▶ _EXERCISE REQUIREMENTS_
This exercise calls for every record to be set down exactly.

▶ _THE RECORDS_

__________

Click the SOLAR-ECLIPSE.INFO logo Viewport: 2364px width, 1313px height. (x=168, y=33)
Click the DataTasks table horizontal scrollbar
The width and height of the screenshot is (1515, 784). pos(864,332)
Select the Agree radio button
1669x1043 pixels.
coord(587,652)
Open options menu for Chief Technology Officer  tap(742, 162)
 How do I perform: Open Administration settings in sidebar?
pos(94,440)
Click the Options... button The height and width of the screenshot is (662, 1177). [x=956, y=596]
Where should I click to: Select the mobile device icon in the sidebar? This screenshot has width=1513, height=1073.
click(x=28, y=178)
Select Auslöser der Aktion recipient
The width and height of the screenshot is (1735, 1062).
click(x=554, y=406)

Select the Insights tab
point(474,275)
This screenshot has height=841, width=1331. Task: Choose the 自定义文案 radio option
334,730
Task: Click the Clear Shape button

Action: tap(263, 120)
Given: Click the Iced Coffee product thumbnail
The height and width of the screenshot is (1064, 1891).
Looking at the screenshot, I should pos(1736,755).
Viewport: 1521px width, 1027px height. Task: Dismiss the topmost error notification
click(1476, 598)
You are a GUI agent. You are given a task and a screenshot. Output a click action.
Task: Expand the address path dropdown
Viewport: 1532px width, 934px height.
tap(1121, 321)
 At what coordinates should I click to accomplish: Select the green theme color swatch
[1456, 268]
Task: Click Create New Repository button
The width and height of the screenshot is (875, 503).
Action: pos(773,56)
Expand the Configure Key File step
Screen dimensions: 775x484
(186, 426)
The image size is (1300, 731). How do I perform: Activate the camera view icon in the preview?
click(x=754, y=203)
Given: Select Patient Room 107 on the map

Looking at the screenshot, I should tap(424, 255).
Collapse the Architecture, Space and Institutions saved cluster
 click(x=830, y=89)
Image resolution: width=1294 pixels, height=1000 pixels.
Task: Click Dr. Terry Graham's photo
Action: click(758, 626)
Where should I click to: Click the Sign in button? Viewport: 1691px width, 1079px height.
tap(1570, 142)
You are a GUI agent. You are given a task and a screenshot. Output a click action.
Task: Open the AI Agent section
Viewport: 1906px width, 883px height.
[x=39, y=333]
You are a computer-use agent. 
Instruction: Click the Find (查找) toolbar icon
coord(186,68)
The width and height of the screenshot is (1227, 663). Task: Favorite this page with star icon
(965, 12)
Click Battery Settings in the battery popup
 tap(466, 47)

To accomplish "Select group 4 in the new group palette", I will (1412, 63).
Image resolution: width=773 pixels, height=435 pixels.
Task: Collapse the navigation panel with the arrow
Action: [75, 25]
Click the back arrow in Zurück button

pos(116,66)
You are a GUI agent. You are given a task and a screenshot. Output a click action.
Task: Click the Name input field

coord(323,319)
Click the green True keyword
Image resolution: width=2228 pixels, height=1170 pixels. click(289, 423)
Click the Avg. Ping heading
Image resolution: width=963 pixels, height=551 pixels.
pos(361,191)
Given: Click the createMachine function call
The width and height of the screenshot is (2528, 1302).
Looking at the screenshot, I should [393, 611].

__________

▶ _TASK ANSWER_
Click the SOLAR-ECLIPSE.INFO logo Viewport: 2364px width, 1313px height. (x=168, y=33)
Click the DataTasks table horizontal scrollbar
The width and height of the screenshot is (1515, 784). pos(864,332)
Select the Agree radio button
1669x1043 pixels.
coord(587,652)
Open options menu for Chief Technology Officer  tap(742, 162)
 How do I perform: Open Administration settings in sidebar?
pos(94,440)
Click the Options... button The height and width of the screenshot is (662, 1177). [x=956, y=596]
Where should I click to: Select the mobile device icon in the sidebar? This screenshot has width=1513, height=1073.
click(x=28, y=178)
Select Auslöser der Aktion recipient
The width and height of the screenshot is (1735, 1062).
click(x=554, y=406)

Select the Insights tab
point(474,275)
This screenshot has height=841, width=1331. Task: Choose the 自定义文案 radio option
334,730
Task: Click the Clear Shape button

Action: tap(263, 120)
Given: Click the Iced Coffee product thumbnail
The height and width of the screenshot is (1064, 1891).
Looking at the screenshot, I should pos(1736,755).
Viewport: 1521px width, 1027px height. Task: Dismiss the topmost error notification
click(1476, 598)
You are a GUI agent. You are given a task and a screenshot. Output a click action.
Task: Expand the address path dropdown
Viewport: 1532px width, 934px height.
tap(1121, 321)
 At what coordinates should I click to accomplish: Select the green theme color swatch
[1456, 268]
Task: Click Create New Repository button
The width and height of the screenshot is (875, 503).
Action: pos(773,56)
Expand the Configure Key File step
Screen dimensions: 775x484
(186, 426)
The image size is (1300, 731). How do I perform: Activate the camera view icon in the preview?
click(x=754, y=203)
Given: Select Patient Room 107 on the map

Looking at the screenshot, I should tap(424, 255).
Collapse the Architecture, Space and Institutions saved cluster
 click(x=830, y=89)
Image resolution: width=1294 pixels, height=1000 pixels.
Task: Click Dr. Terry Graham's photo
Action: click(758, 626)
Where should I click to: Click the Sign in button? Viewport: 1691px width, 1079px height.
tap(1570, 142)
You are a GUI agent. You are given a task and a screenshot. Output a click action.
Task: Open the AI Agent section
Viewport: 1906px width, 883px height.
[x=39, y=333]
You are a computer-use agent. 
Instruction: Click the Find (查找) toolbar icon
coord(186,68)
The width and height of the screenshot is (1227, 663). Task: Favorite this page with star icon
(965, 12)
Click Battery Settings in the battery popup
 tap(466, 47)

To accomplish "Select group 4 in the new group palette", I will (1412, 63).
Image resolution: width=773 pixels, height=435 pixels.
Task: Collapse the navigation panel with the arrow
Action: [75, 25]
Click the back arrow in Zurück button

pos(116,66)
You are a GUI agent. You are given a task and a screenshot. Output a click action.
Task: Click the Name input field

coord(323,319)
Click the green True keyword
Image resolution: width=2228 pixels, height=1170 pixels. click(289, 423)
Click the Avg. Ping heading
Image resolution: width=963 pixels, height=551 pixels.
pos(361,191)
Given: Click the createMachine function call
The width and height of the screenshot is (2528, 1302).
Looking at the screenshot, I should [393, 611].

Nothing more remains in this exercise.